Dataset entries

********

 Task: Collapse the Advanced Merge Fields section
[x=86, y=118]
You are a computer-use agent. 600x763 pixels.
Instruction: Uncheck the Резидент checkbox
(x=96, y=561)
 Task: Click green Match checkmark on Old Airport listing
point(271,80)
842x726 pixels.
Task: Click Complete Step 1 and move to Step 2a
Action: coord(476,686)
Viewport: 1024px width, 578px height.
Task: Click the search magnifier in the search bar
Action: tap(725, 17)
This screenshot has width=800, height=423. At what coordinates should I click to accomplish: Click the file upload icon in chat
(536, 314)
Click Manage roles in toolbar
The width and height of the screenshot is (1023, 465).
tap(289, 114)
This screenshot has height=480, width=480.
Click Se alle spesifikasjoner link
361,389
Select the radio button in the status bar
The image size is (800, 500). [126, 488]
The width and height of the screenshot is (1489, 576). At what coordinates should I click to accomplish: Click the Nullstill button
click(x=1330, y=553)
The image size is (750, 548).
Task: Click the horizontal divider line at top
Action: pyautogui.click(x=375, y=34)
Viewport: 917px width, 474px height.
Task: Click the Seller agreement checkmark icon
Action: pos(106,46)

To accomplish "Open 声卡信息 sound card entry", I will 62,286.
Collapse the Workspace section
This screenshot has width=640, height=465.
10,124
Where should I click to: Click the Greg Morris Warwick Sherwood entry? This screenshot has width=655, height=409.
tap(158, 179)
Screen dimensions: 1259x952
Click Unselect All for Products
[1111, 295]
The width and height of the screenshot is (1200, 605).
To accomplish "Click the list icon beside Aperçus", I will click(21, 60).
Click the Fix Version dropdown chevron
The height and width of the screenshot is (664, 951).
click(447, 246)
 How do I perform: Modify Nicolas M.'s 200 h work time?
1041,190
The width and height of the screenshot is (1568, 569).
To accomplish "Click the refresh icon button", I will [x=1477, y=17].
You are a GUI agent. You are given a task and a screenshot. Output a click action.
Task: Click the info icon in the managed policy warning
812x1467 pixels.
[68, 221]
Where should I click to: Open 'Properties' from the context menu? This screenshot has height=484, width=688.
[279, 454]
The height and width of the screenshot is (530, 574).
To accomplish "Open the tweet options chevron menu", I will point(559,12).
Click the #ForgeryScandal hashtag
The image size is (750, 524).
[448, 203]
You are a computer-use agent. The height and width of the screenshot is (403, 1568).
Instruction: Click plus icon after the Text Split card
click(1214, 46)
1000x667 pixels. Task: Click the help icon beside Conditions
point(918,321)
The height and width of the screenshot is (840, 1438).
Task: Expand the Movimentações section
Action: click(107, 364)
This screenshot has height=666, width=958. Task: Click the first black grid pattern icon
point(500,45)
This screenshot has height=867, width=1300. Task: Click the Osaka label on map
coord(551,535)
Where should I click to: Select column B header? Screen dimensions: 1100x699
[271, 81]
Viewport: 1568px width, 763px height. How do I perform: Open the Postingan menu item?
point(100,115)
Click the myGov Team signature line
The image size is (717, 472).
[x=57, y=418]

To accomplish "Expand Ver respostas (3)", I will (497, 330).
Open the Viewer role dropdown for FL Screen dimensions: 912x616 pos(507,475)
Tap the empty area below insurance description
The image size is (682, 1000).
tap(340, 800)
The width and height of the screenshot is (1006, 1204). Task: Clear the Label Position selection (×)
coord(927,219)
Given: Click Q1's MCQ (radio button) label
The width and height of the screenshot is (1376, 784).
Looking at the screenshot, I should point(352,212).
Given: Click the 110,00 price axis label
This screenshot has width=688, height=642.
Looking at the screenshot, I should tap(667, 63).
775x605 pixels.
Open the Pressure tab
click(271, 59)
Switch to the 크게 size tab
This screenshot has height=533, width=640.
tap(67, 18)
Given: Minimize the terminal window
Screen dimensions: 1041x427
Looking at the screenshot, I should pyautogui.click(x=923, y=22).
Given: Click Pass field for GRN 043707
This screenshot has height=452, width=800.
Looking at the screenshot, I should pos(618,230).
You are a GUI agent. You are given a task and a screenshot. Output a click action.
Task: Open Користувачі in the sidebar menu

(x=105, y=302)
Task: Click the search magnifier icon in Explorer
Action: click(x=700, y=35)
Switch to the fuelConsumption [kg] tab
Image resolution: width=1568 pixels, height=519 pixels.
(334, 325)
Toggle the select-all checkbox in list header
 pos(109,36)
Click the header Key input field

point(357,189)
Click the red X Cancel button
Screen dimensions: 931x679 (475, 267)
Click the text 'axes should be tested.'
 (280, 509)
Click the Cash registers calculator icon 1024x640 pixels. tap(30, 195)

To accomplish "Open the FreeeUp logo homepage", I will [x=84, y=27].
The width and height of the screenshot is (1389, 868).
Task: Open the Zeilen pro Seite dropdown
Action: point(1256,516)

********

- INSTRUCTIONS TO FOLLOW -
Could you transcribe the records in full, exactly?

- OUTPUT -
 Task: Collapse the Advanced Merge Fields section
[x=86, y=118]
You are a computer-use agent. 600x763 pixels.
Instruction: Uncheck the Резидент checkbox
(x=96, y=561)
 Task: Click green Match checkmark on Old Airport listing
point(271,80)
842x726 pixels.
Task: Click Complete Step 1 and move to Step 2a
Action: coord(476,686)
Viewport: 1024px width, 578px height.
Task: Click the search magnifier in the search bar
Action: tap(725, 17)
This screenshot has width=800, height=423. At what coordinates should I click to accomplish: Click the file upload icon in chat
(536, 314)
Click Manage roles in toolbar
The width and height of the screenshot is (1023, 465).
tap(289, 114)
This screenshot has height=480, width=480.
Click Se alle spesifikasjoner link
361,389
Select the radio button in the status bar
The image size is (800, 500). [126, 488]
The width and height of the screenshot is (1489, 576). At what coordinates should I click to accomplish: Click the Nullstill button
click(x=1330, y=553)
The image size is (750, 548).
Task: Click the horizontal divider line at top
Action: pyautogui.click(x=375, y=34)
Viewport: 917px width, 474px height.
Task: Click the Seller agreement checkmark icon
Action: pos(106,46)

To accomplish "Open 声卡信息 sound card entry", I will 62,286.
Collapse the Workspace section
This screenshot has width=640, height=465.
10,124
Where should I click to: Click the Greg Morris Warwick Sherwood entry? This screenshot has width=655, height=409.
tap(158, 179)
Screen dimensions: 1259x952
Click Unselect All for Products
[1111, 295]
The width and height of the screenshot is (1200, 605).
To accomplish "Click the list icon beside Aperçus", I will click(21, 60).
Click the Fix Version dropdown chevron
The height and width of the screenshot is (664, 951).
click(447, 246)
 How do I perform: Modify Nicolas M.'s 200 h work time?
1041,190
The width and height of the screenshot is (1568, 569).
To accomplish "Click the refresh icon button", I will [x=1477, y=17].
You are a GUI agent. You are given a task and a screenshot. Output a click action.
Task: Click the info icon in the managed policy warning
812x1467 pixels.
[68, 221]
Where should I click to: Open 'Properties' from the context menu? This screenshot has height=484, width=688.
[279, 454]
The height and width of the screenshot is (530, 574).
To accomplish "Open the tweet options chevron menu", I will point(559,12).
Click the #ForgeryScandal hashtag
The image size is (750, 524).
[448, 203]
You are a computer-use agent. The height and width of the screenshot is (403, 1568).
Instruction: Click plus icon after the Text Split card
click(1214, 46)
1000x667 pixels. Task: Click the help icon beside Conditions
point(918,321)
The height and width of the screenshot is (840, 1438).
Task: Expand the Movimentações section
Action: click(107, 364)
This screenshot has height=666, width=958. Task: Click the first black grid pattern icon
point(500,45)
This screenshot has height=867, width=1300. Task: Click the Osaka label on map
coord(551,535)
Where should I click to: Select column B header? Screen dimensions: 1100x699
[271, 81]
Viewport: 1568px width, 763px height. How do I perform: Open the Postingan menu item?
point(100,115)
Click the myGov Team signature line
The image size is (717, 472).
[x=57, y=418]

To accomplish "Expand Ver respostas (3)", I will (497, 330).
Open the Viewer role dropdown for FL Screen dimensions: 912x616 pos(507,475)
Tap the empty area below insurance description
The image size is (682, 1000).
tap(340, 800)
The width and height of the screenshot is (1006, 1204). Task: Clear the Label Position selection (×)
coord(927,219)
Given: Click Q1's MCQ (radio button) label
The width and height of the screenshot is (1376, 784).
Looking at the screenshot, I should point(352,212).
Given: Click the 110,00 price axis label
This screenshot has width=688, height=642.
Looking at the screenshot, I should tap(667, 63).
775x605 pixels.
Open the Pressure tab
click(271, 59)
Switch to the 크게 size tab
This screenshot has height=533, width=640.
tap(67, 18)
Given: Minimize the terminal window
Screen dimensions: 1041x427
Looking at the screenshot, I should pyautogui.click(x=923, y=22).
Given: Click Pass field for GRN 043707
This screenshot has height=452, width=800.
Looking at the screenshot, I should pos(618,230).
You are a GUI agent. You are given a task and a screenshot. Output a click action.
Task: Open Користувачі in the sidebar menu

(x=105, y=302)
Task: Click the search magnifier icon in Explorer
Action: click(x=700, y=35)
Switch to the fuelConsumption [kg] tab
Image resolution: width=1568 pixels, height=519 pixels.
(334, 325)
Toggle the select-all checkbox in list header
 pos(109,36)
Click the header Key input field

point(357,189)
Click the red X Cancel button
Screen dimensions: 931x679 (475, 267)
Click the text 'axes should be tested.'
 (280, 509)
Click the Cash registers calculator icon 1024x640 pixels. tap(30, 195)

To accomplish "Open the FreeeUp logo homepage", I will [x=84, y=27].
The width and height of the screenshot is (1389, 868).
Task: Open the Zeilen pro Seite dropdown
Action: point(1256,516)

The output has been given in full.